## Verilen Metin
Bilinçli bir Müslümanın şu dünyada yapması gereken işlerin başında başta kendi nefsi olmak üzere, “emr-i bi’l-mağruf, nehy-i ani’l-münker” yani “iyilikleri emredip insanları kötülüklerden sakındırmak” gelir. Bu, İki Cihan Güneşi’nin dünya semasında parlamasından beri böyledir. Kıyamete kadar da böyle olmaya devam edecektir.
Müslüman bilir ki hidayetine vesile olduğu kişi/lerin kazanacağı sevapların bir o kadarı da kendisine verilecektir. Ve yine hadislerin haber vermesiyle bilir ki “Bir insanın hidayetine vesile olmak, yüz kızıl tüylü deveden veyahut üzerinden güneşin doğup battığı bütün toprakların fethinden daha hayırlıdır.” (Buhari, 7/3468)
Şimdi, akıllı bir Müslümanın durup düşünmesi, bu hususta neler yapabilirim diye aklını yorması gerekmez mi? Aklını yoranların bir araya gelip hep birlikte neler yapılabilir diye birtakım “istişare”lerde bulunması lazım gelmez mi? Elbette lazım gelir. Bilinçli Müslümanlar bunu yapmışlar zaten. Yapmışlar ki bu yazımızda bahsedeceğimiz bazı çalışmalara imza atmışlardır. Allah onların cümlesinden razı olsun.

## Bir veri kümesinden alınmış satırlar
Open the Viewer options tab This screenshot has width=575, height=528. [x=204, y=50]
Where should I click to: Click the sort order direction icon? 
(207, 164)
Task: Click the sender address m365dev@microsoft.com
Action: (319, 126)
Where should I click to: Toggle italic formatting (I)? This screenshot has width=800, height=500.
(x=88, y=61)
--
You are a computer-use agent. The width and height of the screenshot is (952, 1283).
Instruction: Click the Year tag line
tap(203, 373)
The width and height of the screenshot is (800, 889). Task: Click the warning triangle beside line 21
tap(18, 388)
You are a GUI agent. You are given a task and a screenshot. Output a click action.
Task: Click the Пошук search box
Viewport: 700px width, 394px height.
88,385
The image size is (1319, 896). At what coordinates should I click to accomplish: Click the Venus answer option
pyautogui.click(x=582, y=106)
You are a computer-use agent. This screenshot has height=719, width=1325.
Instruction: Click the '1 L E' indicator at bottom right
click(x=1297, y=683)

## Yazılı Görev 1
Veri kümesi satırlarından "Open the Viewer" ifadesini içeren satırla başlayan ve "(x=88, y=61)" ifadesini içeren satırla biten bölümü, "screenshot" yerine "image" yazarak ve geri kalan her şeyi olduğu gibi bırakarak güncelleyiniz.
## Yazılı Görev 2
İyiliği emredip kötülükten sakındırma görevini konu alan metni, son cümlesinden sonra gelecek biçimde sürdürünüz.

## Sonuç 1
Open the Viewer options tab This image has width=575, height=528. [x=204, y=50]
Where should I click to: Click the sort order direction icon? 
(207, 164)
Task: Click the sender address m365dev@microsoft.com
Action: (319, 126)
Where should I click to: Toggle italic formatting (I)? This image has width=800, height=500.
(x=88, y=61)

## Sonuç 2
Eskilerden gelen bir söz vardır “Karanlığa küfredeceğine, bir mum yak!” diye. Bu sebeple zulmü, küfrü ortadan kaldırmaya yönelik olarak kim bir adım atmışsa, insanlığın hayrına bir damla göz yaşı akıtmışsa elbette onlara hayır duacı olmak, yazılarımızda onlardan bahsetmek bize düşen bir ödevdir.
Önceki yazımızda başladığımız doksanlı yılların müzik faaliyetlerinden bazılarını, bu yazımızda da anlatmaya, hatırladıklarımız, bildiklerimiz oranında devam ediyoruz. Bazı isimleri, yanlış konumlandırmış olabiliriz, o isimlerin bizi anlayışla karşılayacaklarını ümit ediyoruz.
Geçen haftaki “Yitik Sevdanın Yolunda (I)” başlıklı yazımızda “milliyetçi-muhafazakâr” camiaya hitap eden sanatçıları ele almıştık. Yazının yayımlanmasından sonra, o yazıda anılması gereken bir isimin sehven unutulmuş olduğunu fark ettim: Uğur Geylani Işılak. Bazı siyasi partilerin seçim çalışmalarında kullanılmak üzere imza attığı eserlerle -Dombıra gibi- ve beraberinde bazı tartışmalarla hatırladığımız, daha sonra aynı siyasi partiden milletvekili seçilen bir isim Uğur Geylani Işılak.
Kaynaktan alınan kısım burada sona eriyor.